ZADANIE
Ułóż w listę numerowaną wiersze wpisów od wiersza zawierającego „Viewport: 1328px width, 440px height.” (włącznie) do końca wpisów. Pomiń puste wiersze i nie umieszczaj w odpowiedzi obrazów.

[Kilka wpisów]
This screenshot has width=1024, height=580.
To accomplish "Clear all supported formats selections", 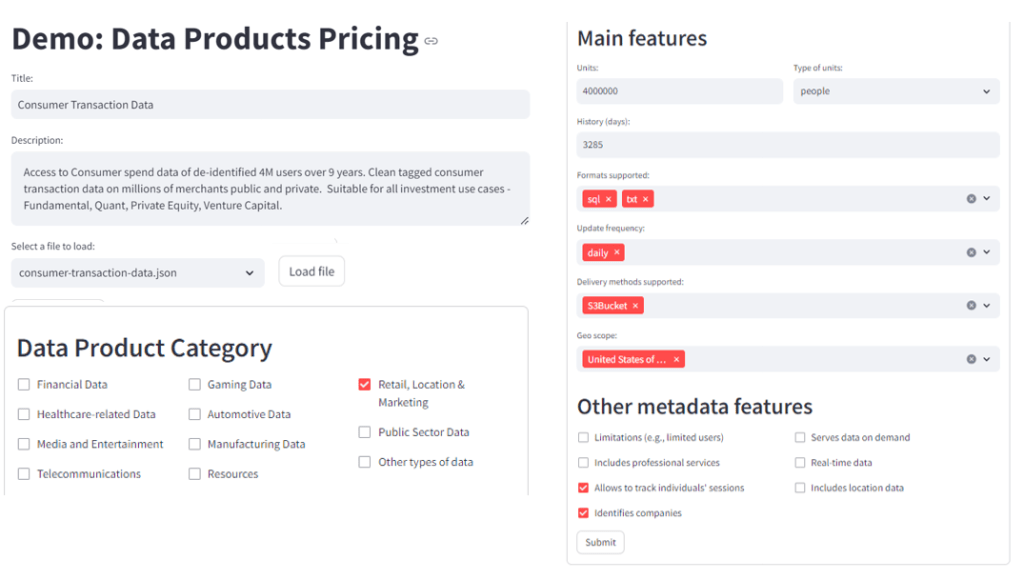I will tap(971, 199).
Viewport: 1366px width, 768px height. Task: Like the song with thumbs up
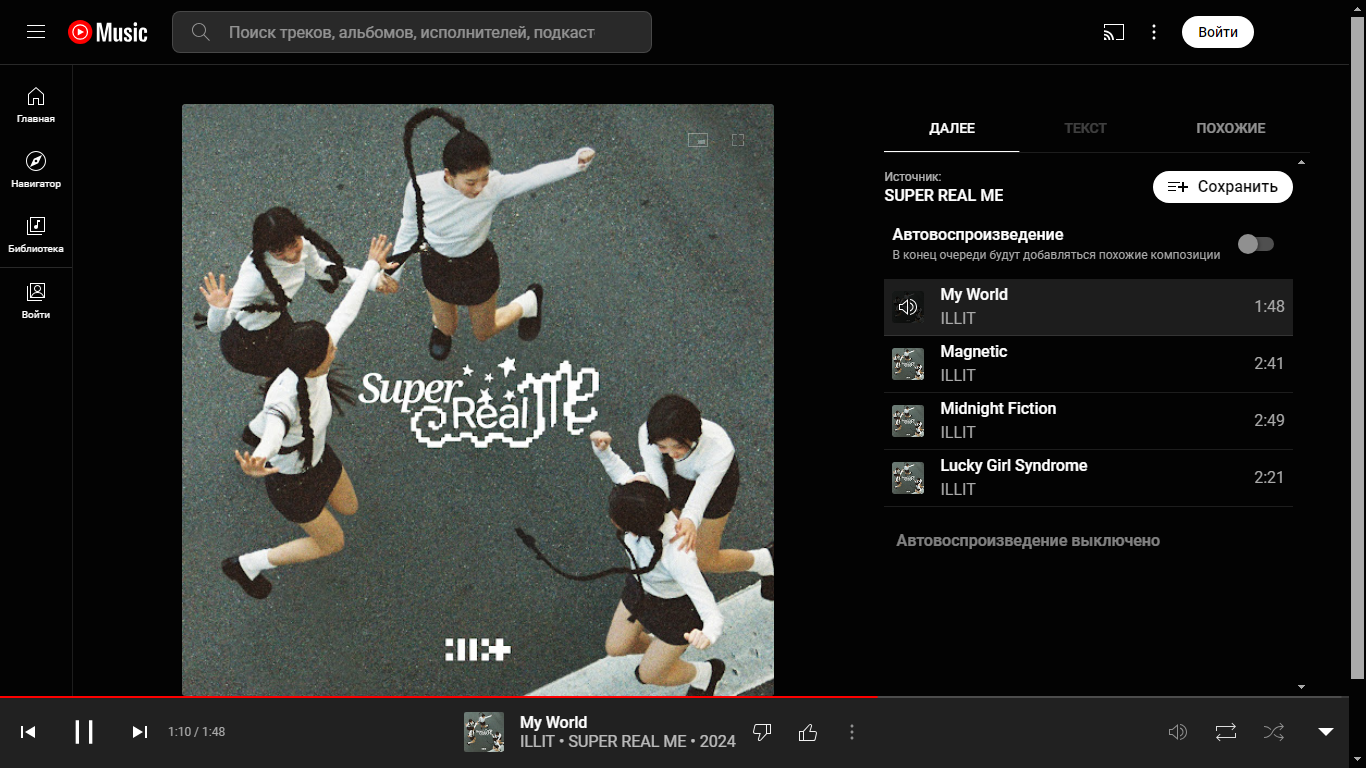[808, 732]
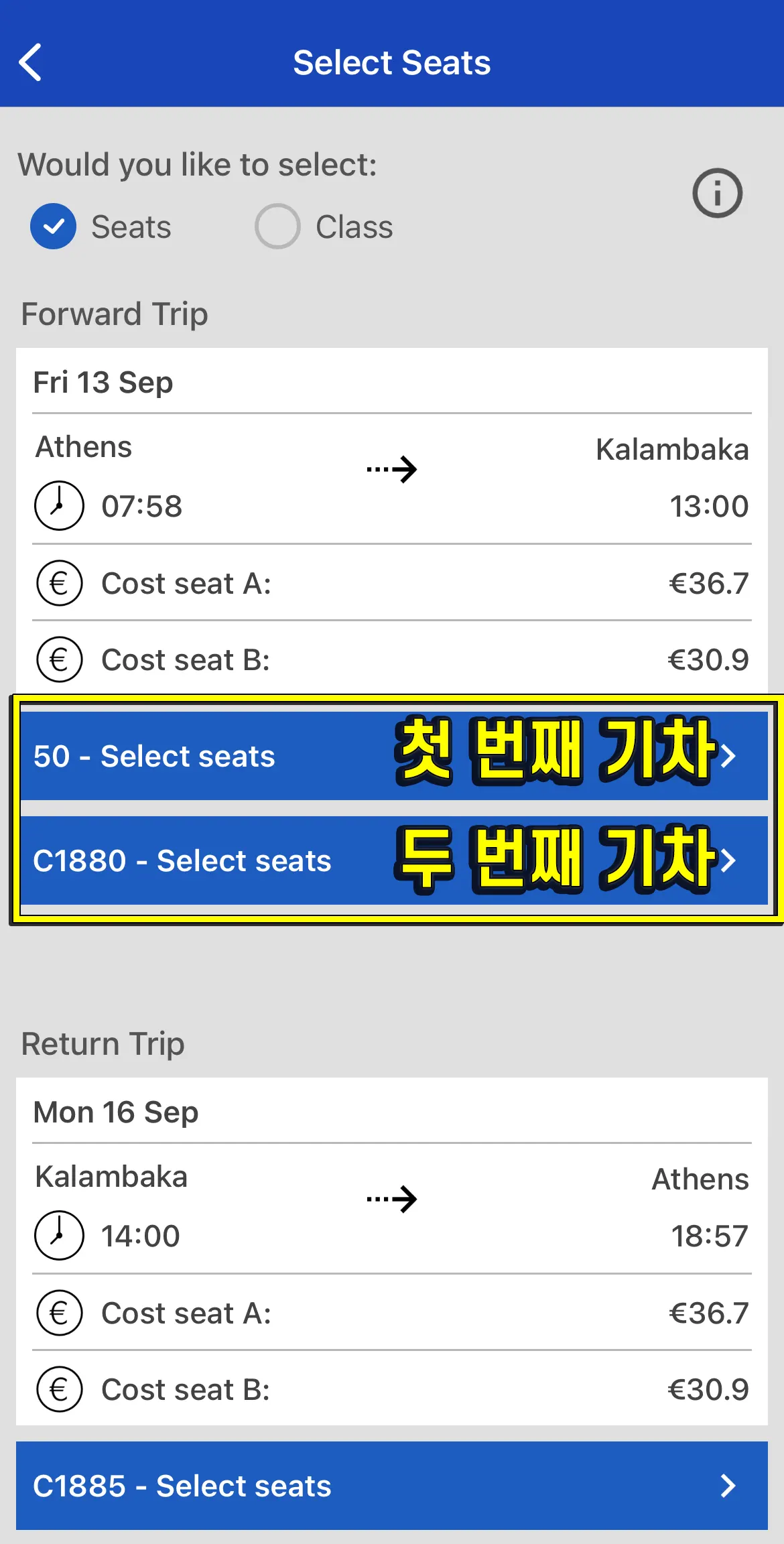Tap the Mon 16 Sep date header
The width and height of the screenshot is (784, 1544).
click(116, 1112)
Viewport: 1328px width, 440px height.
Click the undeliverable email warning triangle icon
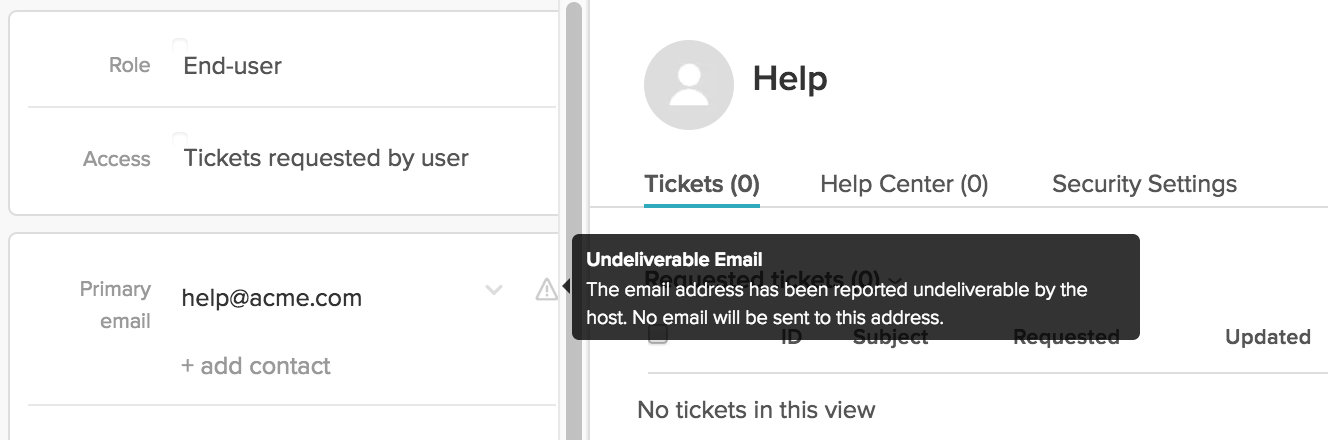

OCZEKIWANA ODPOWIEDŹ
1. Viewport: 1328px width, 440px height.
2. Click the undeliverable email warning triangle icon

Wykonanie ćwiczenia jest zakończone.